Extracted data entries
▬▬▬▬▬▬
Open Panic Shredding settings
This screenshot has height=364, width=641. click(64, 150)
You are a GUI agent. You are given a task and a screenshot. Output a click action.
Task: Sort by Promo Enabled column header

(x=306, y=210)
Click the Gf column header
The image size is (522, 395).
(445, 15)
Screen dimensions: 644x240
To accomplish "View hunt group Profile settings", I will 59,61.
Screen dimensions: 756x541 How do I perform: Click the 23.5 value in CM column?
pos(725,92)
▬▬▬▬▬▬
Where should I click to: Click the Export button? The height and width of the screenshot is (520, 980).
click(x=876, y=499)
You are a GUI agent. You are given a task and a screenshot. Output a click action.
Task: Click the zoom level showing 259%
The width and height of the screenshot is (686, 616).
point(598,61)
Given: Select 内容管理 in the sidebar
▬▬▬▬▬▬
## YOUR ASSIGNMENT
Transcribe the records above from the line holding "Task: Click the zoom level showing 259%" down to the line holding "Given: Select 内容管理 in the sidebar", inclusive, without adding anything.

## RESULT OF THE TASK
Task: Click the zoom level showing 259%
The width and height of the screenshot is (686, 616).
point(598,61)
Given: Select 内容管理 in the sidebar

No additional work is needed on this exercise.